Your reply must contain exactly the lines running from the one with "Click the orange status dot in top bar" to the last line of the entries below, both included, and no other lines.

(Collected data)
╔══
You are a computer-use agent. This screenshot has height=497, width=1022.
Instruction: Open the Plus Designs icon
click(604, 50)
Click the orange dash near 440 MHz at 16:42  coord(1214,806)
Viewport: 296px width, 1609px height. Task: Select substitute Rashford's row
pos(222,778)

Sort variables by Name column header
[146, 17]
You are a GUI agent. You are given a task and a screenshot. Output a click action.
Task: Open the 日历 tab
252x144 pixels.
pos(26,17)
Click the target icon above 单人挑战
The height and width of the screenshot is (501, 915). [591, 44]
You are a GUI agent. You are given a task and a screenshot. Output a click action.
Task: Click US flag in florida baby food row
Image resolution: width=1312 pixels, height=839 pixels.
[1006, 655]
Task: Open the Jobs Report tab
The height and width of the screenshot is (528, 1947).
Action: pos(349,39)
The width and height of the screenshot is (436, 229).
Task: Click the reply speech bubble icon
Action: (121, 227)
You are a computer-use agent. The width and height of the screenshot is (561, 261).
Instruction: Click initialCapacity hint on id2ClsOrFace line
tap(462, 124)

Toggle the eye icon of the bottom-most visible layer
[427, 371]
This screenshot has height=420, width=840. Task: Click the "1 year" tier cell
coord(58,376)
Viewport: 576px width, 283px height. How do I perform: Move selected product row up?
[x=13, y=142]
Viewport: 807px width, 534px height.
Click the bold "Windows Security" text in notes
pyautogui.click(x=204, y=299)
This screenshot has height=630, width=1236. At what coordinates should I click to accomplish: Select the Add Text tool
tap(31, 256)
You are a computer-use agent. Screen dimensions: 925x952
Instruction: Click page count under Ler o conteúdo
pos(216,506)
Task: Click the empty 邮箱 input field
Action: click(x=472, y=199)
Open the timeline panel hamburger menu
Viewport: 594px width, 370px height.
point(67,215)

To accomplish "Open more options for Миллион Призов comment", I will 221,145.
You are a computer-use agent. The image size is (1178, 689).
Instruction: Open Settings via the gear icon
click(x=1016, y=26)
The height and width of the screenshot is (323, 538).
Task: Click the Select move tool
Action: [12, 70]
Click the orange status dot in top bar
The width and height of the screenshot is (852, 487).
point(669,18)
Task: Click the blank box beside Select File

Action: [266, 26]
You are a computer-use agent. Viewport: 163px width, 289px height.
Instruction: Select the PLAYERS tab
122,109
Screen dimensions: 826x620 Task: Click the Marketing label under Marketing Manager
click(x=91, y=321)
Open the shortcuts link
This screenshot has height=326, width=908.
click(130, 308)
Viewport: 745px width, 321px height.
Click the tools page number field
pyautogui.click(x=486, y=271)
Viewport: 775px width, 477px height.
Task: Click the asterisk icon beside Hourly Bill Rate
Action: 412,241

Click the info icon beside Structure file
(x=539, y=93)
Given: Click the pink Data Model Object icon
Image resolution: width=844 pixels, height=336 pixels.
╚══
- Exercise response:
Click the orange status dot in top bar
The width and height of the screenshot is (852, 487).
point(669,18)
Task: Click the blank box beside Select File

Action: [266, 26]
You are a computer-use agent. Viewport: 163px width, 289px height.
Instruction: Select the PLAYERS tab
122,109
Screen dimensions: 826x620 Task: Click the Marketing label under Marketing Manager
click(x=91, y=321)
Open the shortcuts link
This screenshot has height=326, width=908.
click(130, 308)
Viewport: 745px width, 321px height.
Click the tools page number field
pyautogui.click(x=486, y=271)
Viewport: 775px width, 477px height.
Task: Click the asterisk icon beside Hourly Bill Rate
Action: 412,241

Click the info icon beside Structure file
(x=539, y=93)
Given: Click the pink Data Model Object icon
Image resolution: width=844 pixels, height=336 pixels.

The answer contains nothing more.